Illegal drugs are, on average, very bad. How about a policy that if you use illegal drugs you are presumptively considered not yet good enough to be in the community?
The risk profile of a drug isn’t correlated with its legal status, largely because our current drug laws were created for political purposes in the 1970s. A quote from Nixon advisor John Ehrlichman:
“The Nixon campaign in 1968, and the Nixon White House after that, had two enemies: the antiwar left and black people. You understand what I’m saying? We knew we couldn’t make it illegal to be either against the war or black, but by getting the public to associate the hippies with marijuana and blacks with heroin, and then criminalizing both heavily, we could disrupt those communities. We could arrest their leaders, raid their homes, break up their meetings, and vilify them night after night on the evening news. Did we know we were lying about the drugs? Of course we did.”

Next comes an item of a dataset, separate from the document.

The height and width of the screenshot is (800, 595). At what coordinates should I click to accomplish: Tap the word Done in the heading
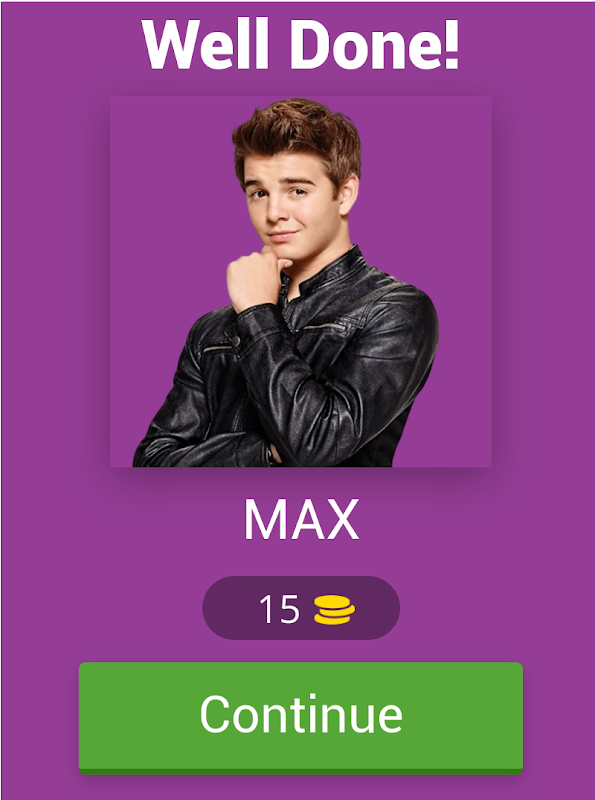[x=365, y=44]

A 2010 analysis concluded that psychedelics are causing far less harm than legal drugs like alcohol and tobacco. (Psychedelics still carry substantial risks, aren’t for everybody, and should always be handled with care.)
Big +1.
Really important to disambiguate the two:
”People shouldn’t do psychedelics” is highly debatable and has to argue against a lot of research demonstrating their efficacy for improving mental wellness and treating psychiatric disorders.
”Leaders & subgroups shouldn’t push psychedelics on their followers” seems straightforwardly correct.